TESTO DI PARTENZA:
____________
Love Life
di Koji Fukada
Love Life è un film giapponese del 2022 diretto da Koji Fukada e presentato in concorso alla 79° Mostra d'arte Cinematografica di Venezia.
Il film racconta la storia di una giovane coppia, Taeko e Jiro che vive in un piccolo appartamento situato in un quartiere periferico di una indefinita città giapponese. I due si sono sposati da poco ma i genitori di Jiro non vedono di buon occhio il matrimonio, in quanto Taeko ha un figlio nato da un precedente matrimonio: Keita, un bambino di otto anni brillante giocatore di Othello. La vita della famiglia sembra scorrere in una calma apparente, fino a quando un tragico incidente causa la morte del bambino spezzando il fragile equilibrio, e costringendo Taeko e Jiro ad affrontare non solo il lutto, ma anche le difficoltà e le incomprensioni che hanno sempre cercato di evitare.
____________
VOCI DEL DATASET:
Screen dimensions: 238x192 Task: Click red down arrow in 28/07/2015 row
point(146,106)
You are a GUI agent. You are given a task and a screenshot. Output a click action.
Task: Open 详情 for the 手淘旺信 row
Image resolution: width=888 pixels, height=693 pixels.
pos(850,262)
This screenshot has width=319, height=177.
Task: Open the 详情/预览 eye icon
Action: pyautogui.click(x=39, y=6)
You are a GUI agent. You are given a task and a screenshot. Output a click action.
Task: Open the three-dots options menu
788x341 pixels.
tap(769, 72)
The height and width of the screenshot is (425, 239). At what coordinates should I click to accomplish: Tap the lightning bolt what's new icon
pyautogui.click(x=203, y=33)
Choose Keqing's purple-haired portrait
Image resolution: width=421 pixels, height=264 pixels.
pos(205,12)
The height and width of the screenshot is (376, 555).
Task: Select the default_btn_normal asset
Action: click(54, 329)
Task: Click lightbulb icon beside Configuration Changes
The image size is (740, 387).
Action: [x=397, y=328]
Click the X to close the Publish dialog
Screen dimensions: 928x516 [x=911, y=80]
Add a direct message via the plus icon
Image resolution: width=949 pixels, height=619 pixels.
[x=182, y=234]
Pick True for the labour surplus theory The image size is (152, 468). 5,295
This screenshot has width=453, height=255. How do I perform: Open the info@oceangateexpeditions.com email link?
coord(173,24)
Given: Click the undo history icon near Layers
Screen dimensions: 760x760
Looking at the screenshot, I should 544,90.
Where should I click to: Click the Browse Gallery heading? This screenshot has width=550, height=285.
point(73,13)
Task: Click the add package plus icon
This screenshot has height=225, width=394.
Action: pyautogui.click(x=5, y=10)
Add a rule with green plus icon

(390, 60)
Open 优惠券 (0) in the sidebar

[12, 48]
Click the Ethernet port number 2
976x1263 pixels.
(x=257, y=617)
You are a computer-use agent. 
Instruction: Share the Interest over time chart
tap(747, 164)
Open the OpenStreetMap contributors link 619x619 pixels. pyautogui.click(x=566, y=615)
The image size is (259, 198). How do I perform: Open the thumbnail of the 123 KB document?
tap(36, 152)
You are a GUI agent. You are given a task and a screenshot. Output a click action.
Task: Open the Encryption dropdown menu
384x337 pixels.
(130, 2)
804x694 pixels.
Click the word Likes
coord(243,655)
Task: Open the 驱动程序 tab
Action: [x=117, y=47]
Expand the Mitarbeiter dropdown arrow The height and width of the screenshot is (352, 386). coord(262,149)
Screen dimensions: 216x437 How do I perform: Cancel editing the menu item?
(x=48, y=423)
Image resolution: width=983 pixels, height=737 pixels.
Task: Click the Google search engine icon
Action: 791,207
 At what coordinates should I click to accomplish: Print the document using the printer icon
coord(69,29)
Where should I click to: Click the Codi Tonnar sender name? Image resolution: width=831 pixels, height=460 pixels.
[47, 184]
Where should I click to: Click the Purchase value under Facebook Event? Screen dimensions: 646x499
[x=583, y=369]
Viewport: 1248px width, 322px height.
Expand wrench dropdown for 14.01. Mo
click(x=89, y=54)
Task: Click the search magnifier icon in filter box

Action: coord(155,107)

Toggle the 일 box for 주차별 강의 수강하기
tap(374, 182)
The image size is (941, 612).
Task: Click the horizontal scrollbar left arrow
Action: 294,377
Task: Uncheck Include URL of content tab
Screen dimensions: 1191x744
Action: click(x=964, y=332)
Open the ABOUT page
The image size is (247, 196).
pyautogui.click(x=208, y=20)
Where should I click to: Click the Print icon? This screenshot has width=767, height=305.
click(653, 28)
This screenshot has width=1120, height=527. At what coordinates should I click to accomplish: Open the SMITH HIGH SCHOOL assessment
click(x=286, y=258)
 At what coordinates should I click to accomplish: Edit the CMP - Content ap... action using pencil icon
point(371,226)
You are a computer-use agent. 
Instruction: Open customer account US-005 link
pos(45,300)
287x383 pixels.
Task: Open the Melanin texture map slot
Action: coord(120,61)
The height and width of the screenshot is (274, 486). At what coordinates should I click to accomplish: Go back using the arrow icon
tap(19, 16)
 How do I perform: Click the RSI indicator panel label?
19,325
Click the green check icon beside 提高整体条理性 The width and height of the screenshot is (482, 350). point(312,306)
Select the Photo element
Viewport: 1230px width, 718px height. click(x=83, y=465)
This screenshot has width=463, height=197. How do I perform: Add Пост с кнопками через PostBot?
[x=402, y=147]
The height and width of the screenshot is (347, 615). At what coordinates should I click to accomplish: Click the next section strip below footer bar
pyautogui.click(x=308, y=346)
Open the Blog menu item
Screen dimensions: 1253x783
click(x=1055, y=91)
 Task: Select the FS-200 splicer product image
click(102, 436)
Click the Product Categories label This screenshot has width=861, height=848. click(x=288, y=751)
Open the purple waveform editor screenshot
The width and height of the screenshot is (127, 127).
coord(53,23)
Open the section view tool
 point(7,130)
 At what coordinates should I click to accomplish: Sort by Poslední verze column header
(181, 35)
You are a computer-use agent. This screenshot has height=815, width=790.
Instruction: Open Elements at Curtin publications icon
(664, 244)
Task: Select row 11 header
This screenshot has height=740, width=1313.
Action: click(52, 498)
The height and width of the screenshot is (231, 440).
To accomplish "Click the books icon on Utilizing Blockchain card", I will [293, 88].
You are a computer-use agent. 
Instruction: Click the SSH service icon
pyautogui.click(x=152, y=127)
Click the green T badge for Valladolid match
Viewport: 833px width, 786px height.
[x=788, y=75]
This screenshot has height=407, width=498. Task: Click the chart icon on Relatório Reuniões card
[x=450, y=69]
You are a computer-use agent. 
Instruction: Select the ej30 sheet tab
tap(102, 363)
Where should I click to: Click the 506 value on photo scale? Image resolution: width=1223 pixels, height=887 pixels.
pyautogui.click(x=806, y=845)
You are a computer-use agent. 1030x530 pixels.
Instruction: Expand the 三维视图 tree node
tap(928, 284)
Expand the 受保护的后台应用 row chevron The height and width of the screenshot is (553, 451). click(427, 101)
____________
METTI IN PRATICA:
a – Secondo il testo su Love Life, quanti anni ha Keita?
b – Trascrivi fedelmente dal testo su Love Life il passo che comincia con "Il film racconta" e termina con "cercato di evitare.".
c – Continua il testo su Love Life, riprendendo dopo l'ultima frase riportata.

RISPOSTE FORNITE:
a – Keita ha otto anni.

b –
Il film racconta la storia di una giovane coppia, Taeko e Jiro che vive in un piccolo appartamento situato in un quartiere periferico di una indefinita città giapponese. I due si sono sposati da poco ma i genitori di Jiro non vedono di buon occhio il matrimonio, in quanto Taeko ha un figlio nato da un precedente matrimonio: Keita, un bambino di otto anni brillante giocatore di Othello. La vita della famiglia sembra scorrere in una calma apparente, fino a quando un tragico incidente causa la morte del bambino spezzando il fragile equilibrio, e costringendo Taeko e Jiro ad affrontare non solo il lutto, ma anche le difficoltà e le incomprensioni che hanno sempre cercato di evitare.

c –
Il film esplora con delicatezza il tema del lutto, soffermandosi sui silenzi e sugli sguardi che dicono ciò che le parole non riescono a esprimere. È un'opera profondamente "giapponese", nel senso che per comprenderla appieno è necessario entrare in sintonia con la loro cultura. Le emozioni sono misurate, controllate, tanto che i protagonisti appaiono freddi, quasi glaciali. Fukada lavora per sottrazione, lasciando che siano i gesti e i silenzi a raccontare la sofferenza. La scena della morte del bambino è un esempio magistrale di questo approccio: ambientata nel bagno di casa, la telecamera, posizionata in una stanza adiacente, si muove lentamente attraverso la porta aperta, mentre la tragedia si consuma in silenzio. È un momento di grande intensità che apre un vuoto emotivo incolmabile. La tragedia genera un vuoto che amplifica il senso di colpa e l’incapacità di comunicare di Taeko che non riesce a trovare nel marito il conforto di cui ha bisogno. Il ritorno inaspettato di Park, padre biologico di Keita, sordomuto coreano senza fissa dimora, offre a Taeko un'ancora di salvezza, un interlocutore che comprende il suo dolore perché lo condivide. La lingua dei segni, utilizzata da Park, diventa il mezzo attraverso cui Taeko riesce a esprimere se stessa, a parlare quando le parole sembrano inutili.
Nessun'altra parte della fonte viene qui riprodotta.